**What to do:**
All lines of the material should be given again exactly.

---------------

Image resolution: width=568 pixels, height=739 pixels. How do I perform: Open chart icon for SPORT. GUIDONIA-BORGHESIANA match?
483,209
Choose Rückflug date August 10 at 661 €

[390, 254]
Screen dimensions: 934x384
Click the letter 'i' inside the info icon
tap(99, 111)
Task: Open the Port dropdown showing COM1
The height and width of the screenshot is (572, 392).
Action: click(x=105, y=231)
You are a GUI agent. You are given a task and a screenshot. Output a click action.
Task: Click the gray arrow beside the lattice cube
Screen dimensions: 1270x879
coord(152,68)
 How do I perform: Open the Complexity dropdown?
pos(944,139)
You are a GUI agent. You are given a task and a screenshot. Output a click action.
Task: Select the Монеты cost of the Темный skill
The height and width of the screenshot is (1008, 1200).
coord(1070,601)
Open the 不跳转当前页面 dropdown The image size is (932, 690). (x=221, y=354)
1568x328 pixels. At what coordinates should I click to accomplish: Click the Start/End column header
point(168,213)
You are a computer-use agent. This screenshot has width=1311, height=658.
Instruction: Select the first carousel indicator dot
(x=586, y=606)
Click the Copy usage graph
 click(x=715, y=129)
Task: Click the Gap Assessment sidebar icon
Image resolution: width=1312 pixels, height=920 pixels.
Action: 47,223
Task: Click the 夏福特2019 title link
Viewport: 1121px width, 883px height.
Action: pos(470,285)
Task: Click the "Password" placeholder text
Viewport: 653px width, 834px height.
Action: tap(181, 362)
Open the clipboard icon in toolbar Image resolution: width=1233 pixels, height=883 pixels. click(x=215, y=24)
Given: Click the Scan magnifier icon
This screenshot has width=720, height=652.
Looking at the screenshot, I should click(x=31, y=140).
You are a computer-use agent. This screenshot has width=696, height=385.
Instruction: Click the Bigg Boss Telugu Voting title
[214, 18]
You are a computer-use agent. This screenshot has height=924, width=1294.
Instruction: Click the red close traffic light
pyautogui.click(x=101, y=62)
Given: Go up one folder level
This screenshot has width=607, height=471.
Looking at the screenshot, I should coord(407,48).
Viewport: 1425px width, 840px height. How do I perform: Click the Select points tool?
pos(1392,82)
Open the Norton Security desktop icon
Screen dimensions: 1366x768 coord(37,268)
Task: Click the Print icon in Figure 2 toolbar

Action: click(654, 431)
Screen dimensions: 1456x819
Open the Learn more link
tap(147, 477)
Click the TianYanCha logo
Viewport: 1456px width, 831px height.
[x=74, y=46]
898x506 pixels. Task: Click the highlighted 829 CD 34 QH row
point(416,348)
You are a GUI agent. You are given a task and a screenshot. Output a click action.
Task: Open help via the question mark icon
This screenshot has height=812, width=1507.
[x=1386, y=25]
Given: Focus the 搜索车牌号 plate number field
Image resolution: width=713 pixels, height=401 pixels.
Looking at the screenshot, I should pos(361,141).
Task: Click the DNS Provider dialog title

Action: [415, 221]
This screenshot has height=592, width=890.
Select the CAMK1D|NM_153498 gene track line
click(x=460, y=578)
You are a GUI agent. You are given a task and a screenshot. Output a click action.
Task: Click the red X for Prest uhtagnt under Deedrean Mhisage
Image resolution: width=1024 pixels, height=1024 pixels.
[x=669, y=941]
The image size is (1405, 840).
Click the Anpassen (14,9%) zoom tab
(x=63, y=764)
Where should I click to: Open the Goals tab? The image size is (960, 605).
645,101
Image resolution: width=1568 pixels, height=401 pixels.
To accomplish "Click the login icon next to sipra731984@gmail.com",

---------------

**Response to the exercise:**
Image resolution: width=568 pixels, height=739 pixels. How do I perform: Open chart icon for SPORT. GUIDONIA-BORGHESIANA match?
483,209
Choose Rückflug date August 10 at 661 €

[390, 254]
Screen dimensions: 934x384
Click the letter 'i' inside the info icon
tap(99, 111)
Task: Open the Port dropdown showing COM1
The height and width of the screenshot is (572, 392).
Action: click(x=105, y=231)
You are a GUI agent. You are given a task and a screenshot. Output a click action.
Task: Click the gray arrow beside the lattice cube
Screen dimensions: 1270x879
coord(152,68)
 How do I perform: Open the Complexity dropdown?
pos(944,139)
You are a GUI agent. You are given a task and a screenshot. Output a click action.
Task: Select the Монеты cost of the Темный skill
The height and width of the screenshot is (1008, 1200).
coord(1070,601)
Open the 不跳转当前页面 dropdown The image size is (932, 690). (x=221, y=354)
1568x328 pixels. At what coordinates should I click to accomplish: Click the Start/End column header
point(168,213)
You are a computer-use agent. This screenshot has width=1311, height=658.
Instruction: Select the first carousel indicator dot
(x=586, y=606)
Click the Copy usage graph
 click(x=715, y=129)
Task: Click the Gap Assessment sidebar icon
Image resolution: width=1312 pixels, height=920 pixels.
Action: 47,223
Task: Click the 夏福特2019 title link
Viewport: 1121px width, 883px height.
Action: pos(470,285)
Task: Click the "Password" placeholder text
Viewport: 653px width, 834px height.
Action: tap(181, 362)
Open the clipboard icon in toolbar Image resolution: width=1233 pixels, height=883 pixels. click(x=215, y=24)
Given: Click the Scan magnifier icon
This screenshot has width=720, height=652.
Looking at the screenshot, I should click(x=31, y=140).
You are a computer-use agent. This screenshot has width=696, height=385.
Instruction: Click the Bigg Boss Telugu Voting title
[214, 18]
You are a computer-use agent. This screenshot has height=924, width=1294.
Instruction: Click the red close traffic light
pyautogui.click(x=101, y=62)
Given: Go up one folder level
This screenshot has width=607, height=471.
Looking at the screenshot, I should coord(407,48).
Viewport: 1425px width, 840px height. How do I perform: Click the Select points tool?
pos(1392,82)
Open the Norton Security desktop icon
Screen dimensions: 1366x768 coord(37,268)
Task: Click the Print icon in Figure 2 toolbar

Action: click(654, 431)
Screen dimensions: 1456x819
Open the Learn more link
tap(147, 477)
Click the TianYanCha logo
Viewport: 1456px width, 831px height.
[x=74, y=46]
898x506 pixels. Task: Click the highlighted 829 CD 34 QH row
point(416,348)
You are a GUI agent. You are given a task and a screenshot. Output a click action.
Task: Open help via the question mark icon
This screenshot has height=812, width=1507.
[x=1386, y=25]
Given: Focus the 搜索车牌号 plate number field
Image resolution: width=713 pixels, height=401 pixels.
Looking at the screenshot, I should pos(361,141).
Task: Click the DNS Provider dialog title

Action: [415, 221]
This screenshot has height=592, width=890.
Select the CAMK1D|NM_153498 gene track line
click(x=460, y=578)
You are a GUI agent. You are given a task and a screenshot. Output a click action.
Task: Click the red X for Prest uhtagnt under Deedrean Mhisage
Image resolution: width=1024 pixels, height=1024 pixels.
[x=669, y=941]
The image size is (1405, 840).
Click the Anpassen (14,9%) zoom tab
(x=63, y=764)
Where should I click to: Open the Goals tab? The image size is (960, 605).
645,101
Image resolution: width=1568 pixels, height=401 pixels.
To accomplish "Click the login icon next to sipra731984@gmail.com",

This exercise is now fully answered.